Mas como ninguém me perguntou nada, mais vale ir andando para casa. É nestas alturas que um capuccino para levar calhava mesmo bem.

domingo, 21 de setembro de 2008

Os maiores vilões da televisão dos nossos dias

Há muitos anos eu avisei, e poucos prestaram atenção. A verdade, infelizmente, é que eu estava certa e hoje em dia não há nada que os sapos não queiram e, pior, não possam fazer. Agora até abrir a gabardine a moças, velhas e homens de barba rija o bicho ruim se lembra de fazer. É demais, e neste meu ódio só a Marta Leite Castro, a tombar a cabecinha e fazer olhinhos de Bambi enquanto finge prestar atenção ao que os entrevistados vão dizendo, pode ombrear com o batráquio. Numa escala de embirração de 0 a 10, 9,5 Camilos de Oliveira para cada um.

I am sailing...

Há muito tempo que não andava de barco no Tejo.
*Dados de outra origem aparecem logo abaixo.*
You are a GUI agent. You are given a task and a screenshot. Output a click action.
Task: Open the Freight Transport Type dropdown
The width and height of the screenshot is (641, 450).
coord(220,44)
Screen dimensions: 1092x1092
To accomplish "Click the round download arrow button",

E se quiser ser rigorosa, terei de acrescentar que as embarcações da Transtejo ou Soflusa nunca transportaram o meu rabiosque com frequência: assim de repente, lembro-me de ter ido, certamente antes da viragem do século, a casa da Célia comer um belo almoço de bacalhau, e uns anos mais tarde a um malfadado concurso de bandas portuguesas onde fiz de júri.
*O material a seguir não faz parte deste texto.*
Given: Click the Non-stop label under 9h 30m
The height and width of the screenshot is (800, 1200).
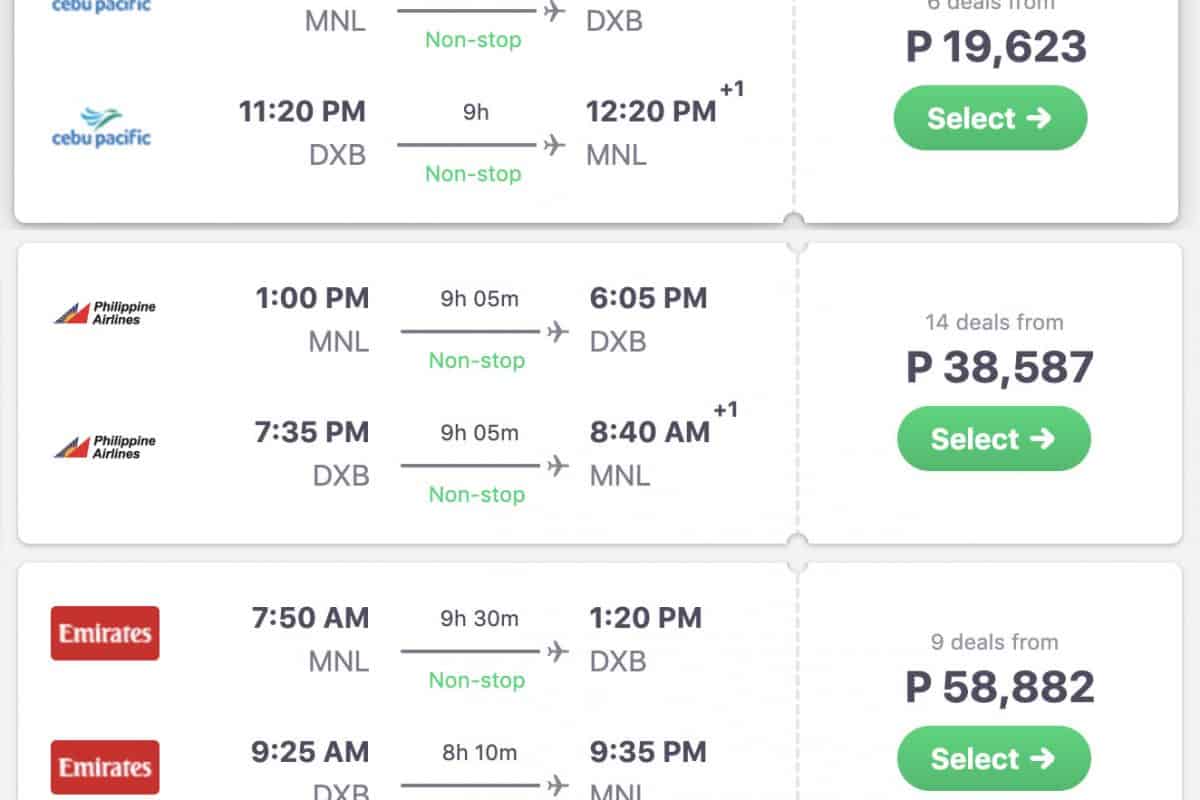Looking at the screenshot, I should (476, 680).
Esta falta de experiência com os barcos - amplamente compensada pelo conhecimento minucioso dos percursos e manhas da Carris - faz com que passar os torniquetes da estação fluvial do Terreiro do Paço tenha sempre, para mim, o seu quê de novidade e até suspense. Irá o barco dar onde eu quero? Porque é que começámos a abrandar? Estas sirenes de catástrofe nuclear são mesmo necessárias?

Na Sexta-feira passada tive de ir ao Barreiro e, na ausência de boleia, lá fiz bom uso do meu polivalente cartão Lisboa Viva, apanhando em Lisboa o barco das 20h30.

Não fazia ideia que, agora, estas embarcações têm, à semelhança do que acontece nos comboios Alfa ou Intercidades, uns pequenos bares onde, ao balcão, é possível adquirir comes e bebes (batatas fritas, gelados e chiclets; sumos, refrigerantes e álcool - é limitada e triste a vida de quem tem de comer saudável).

Ao entrar no barco, já um grupo de amigos se encostava ao balcão do bar, bebendo cerveja.

Durante uns bons 20 minutos, foram entretidos a discutir com a empregada, que acusava um deles de não ter pago um café há coisa de 15 dias.

O guião seguia mais ou menos assim, com um ou outro retoque a cada volta:

«Não fomos nós, posso jurar-lhe, menina! Mas pagamos na mesma!», diziam os acusados.

«Não quero dinheiro nenhum», retorquia ela, passando o pano Vileda pelo balcão. «Mas foram vocês sim senhor, que eu lembro-me que... » [acrescenta milhentos detalhes que só uma mulher ressabiada poderia ter retido]

«Não queremos que fique com essa imagem de nós! Não fomos nós mas deixe-me pagar!»

«Sei muito bem que foram os senhores, mas não quero dinheiro nenhum. Lembro-me muito bem que...» [blá blá blá]

A assistir ao espectáculo, na primeira fila de bancos frente ao balcão, estava um velho tolinho, de chapéu na cabeça, que entrecortava a discussão gritando, alto e bom som, «BAIXEM OS CORNOS!».

Por vezes também chamada à rapaziada que tentava limpar a honra, junto da empregada do bar, «ladrões!», e pareceu bem divertido quando, finda a viagem, uma porção de gente se dirigiu para a porta de desembarque errada. «Ladrões!», chamou-lhes também, mas o «BAIXEM OS CORNOS» bem prolongado era o seu grito de guerra favorito.

A assistir a isto tudo com a fleuma possível estavam duas senhoras que pareciam conhecer o velhote e que se lamentaram demoradamente, quando por elas passou um «qué-frô», porque nunca na vida lhes haviam oferecido flores. Mentira, corrigiu uma, contando uma elaborada narrativa que se pode resumir assim: certa vez, por acaso e pena, um senhor até a deixou tirar uma rosa branca de um ramo para outra pessoa mais estimada.

Com ou sem concerto de American Music Club, tenho de voltar a andar de barco.

Aqui estou eu

Como diria o outro, os rumores da morte deste blogue são grandemente exagerados.

Mesmo sem férias e sem tempo para partilhar aqui o sortido de pensamentos fúteis que me assolam, ainda por cá ando. E vou encarar o facto de não me ter esquecido da password do blogger como um sinal para voltar a dar ao dedo pelo Sofá Verde.

(Obrigada a todos os que me perguntaram o que se passava, e a esta menina em particular. Na verdade não se passa nada - nada além do trabalho, e o mal é esse...).